Krise in der Möbelindustrie: Sparzwang und flexible Lösungen bringen Änderungen
Die deutschen Möbeldiscounter versprechen günstige Preise inmitten steigender Inflation – mit mäßigem Erfolg. Die Verbraucher ziehen ihre finanziellen Prioritäten um; Möbelkäufe stehen bei vielen Haushalten hinten an. Laut dem Verband der Deutschen Möbelindustrie (VDM) und dem Bundesverband des Deutschen Möbel-, Küchen- und Einrichtungsfachhandels (BVDM) erlebte die Branche 2024 einen nominalen Umsatzrückgang von 7,4 Prozent auf 16,4 Milliarden Euro. Dieser Trend, der sich schon im Vorjahr abzeichnete, setzt sich auch bei den Möbelhändlern mit einem Minus von sechs bis acht Prozent fort.
Die steigenden Lebenshaltungskosten zwingen viele Verbraucher, ihre Ausgaben neu zu gewichten. «Viele Haushalte priorisieren Nahrungsmittel und Energie», berichtet Sebastian Wilde von Falkensteg, einem Beratungsunternehmen. Zudem bleibt der Boom der Corona-Pandemie, als Möbelkäufe sprunghaft anstiegen, in Erinnerung, und der Bedarf ist vielerorts gedeckt. Laut Jean Lucas Dürand vom Handelsverband Möbel und Küchen fließt das Geld nun häufig eher in den Tourismus als in neue Einrichtungsgegenstände.
Die düstere Konjunkturrückschau spiegelt sich auch in den Absagen von Branchenevents wie der IMM Cologne wider. Eine Konjunkturumfrage ergab, dass lediglich 22 Prozent der Unternehmen für 2025 ein Umsatzplus erwarten. Gleichzeitig ist die Zahl der Mitarbeitenden in der Möbelindustrie um 5,4 Prozent gesunken. Im ersten Quartal 2025 beantragten 44 Prozent der Unternehmen Kurzarbeit.
Einige Unternehmen wie Opti-Wohnwelt, Loddenkemper und Schröder gerieten 2024 in Insolvenz. Der Kreditversicherer Allianz Trade verzeichnete über 230 Insolvenzen, während andere Marktteilnehmer wie Ikea ebenfalls Umsatzrückgänge verzeichneten. Der rückläufige Wohnungsbau zieht die Nachfrage weiter nach unten und belastet insbesondere den Küchenverkauf.

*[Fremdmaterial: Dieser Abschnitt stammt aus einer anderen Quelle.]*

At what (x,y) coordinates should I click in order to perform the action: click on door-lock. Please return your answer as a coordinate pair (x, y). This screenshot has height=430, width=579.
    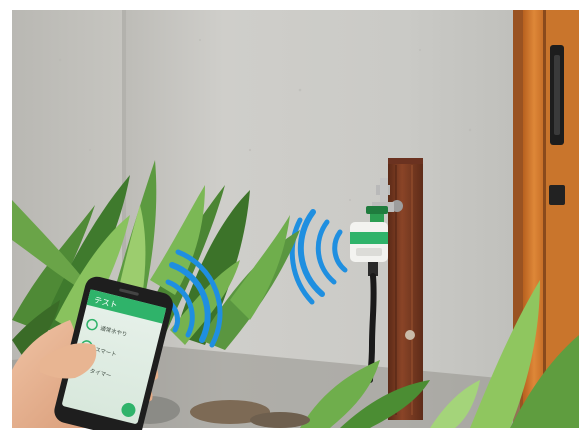
    Looking at the image, I should click on (557, 195).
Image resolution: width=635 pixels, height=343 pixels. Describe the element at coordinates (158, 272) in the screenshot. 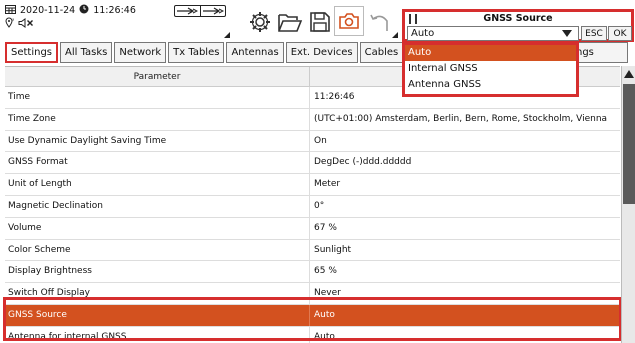

I see `param-name: Display Brightness` at that location.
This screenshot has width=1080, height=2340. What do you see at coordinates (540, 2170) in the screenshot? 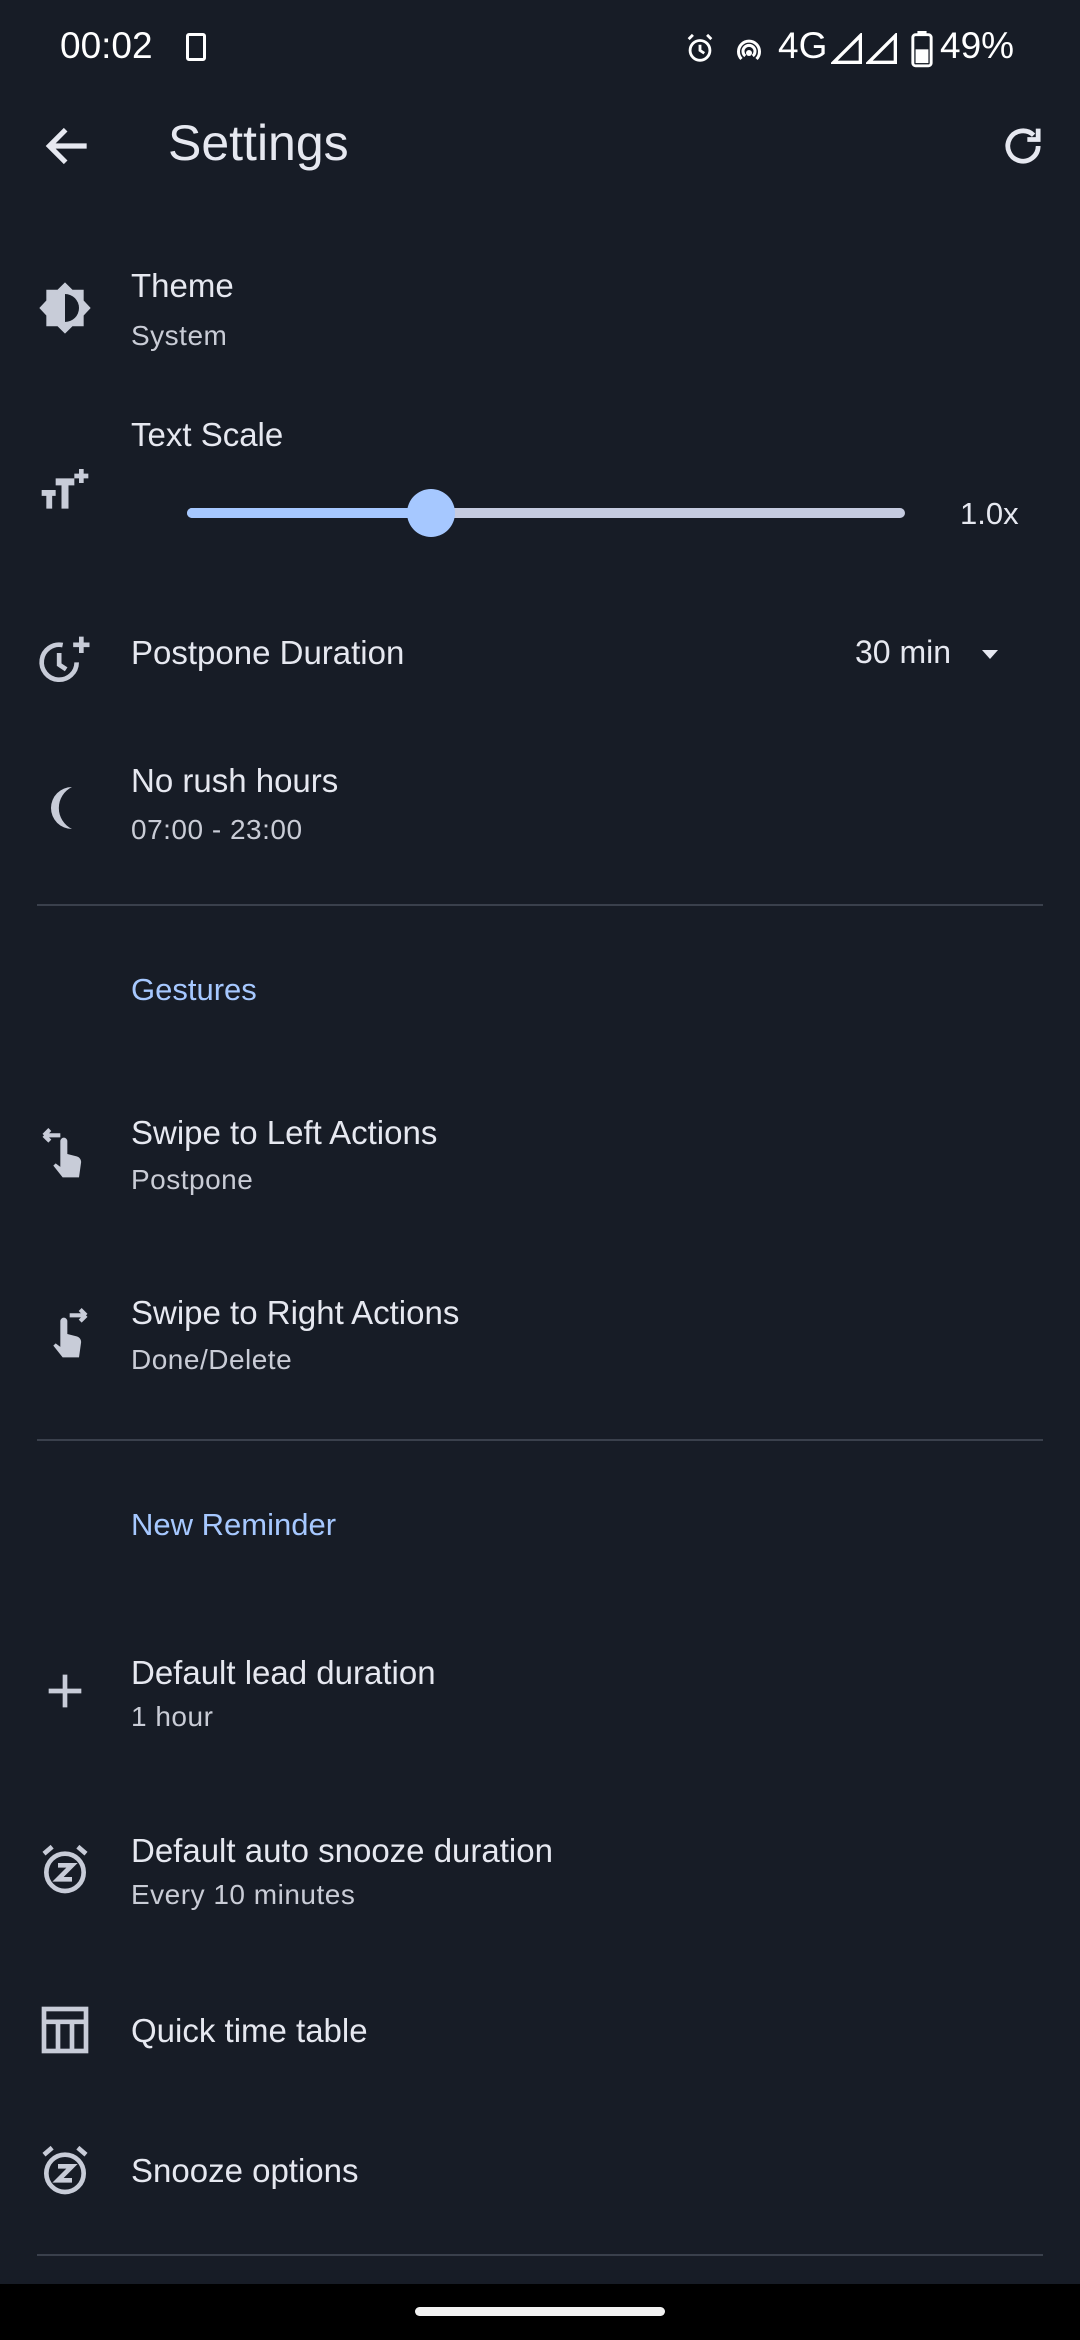
I see `setting-snooze-options: Snooze options` at bounding box center [540, 2170].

Trotz dieser Herausforderungen sieht die Branche Lichtblicke. Jan Kurth von VDM prognostiziert ein geringes Umsatzwachstum für 2025 und hofft auf steigende Reallöhne. Auch Rotpunkt aus Bünde startet mit Auftrieb ins Jahr. Christoph Lamsfuß vom IFH Köln sieht Potenzial in der Nachfrage nach flexiblen Einrichtungsoptionen, die angesichts knapper Wohnungsressourcen verstärkt gefragt sind.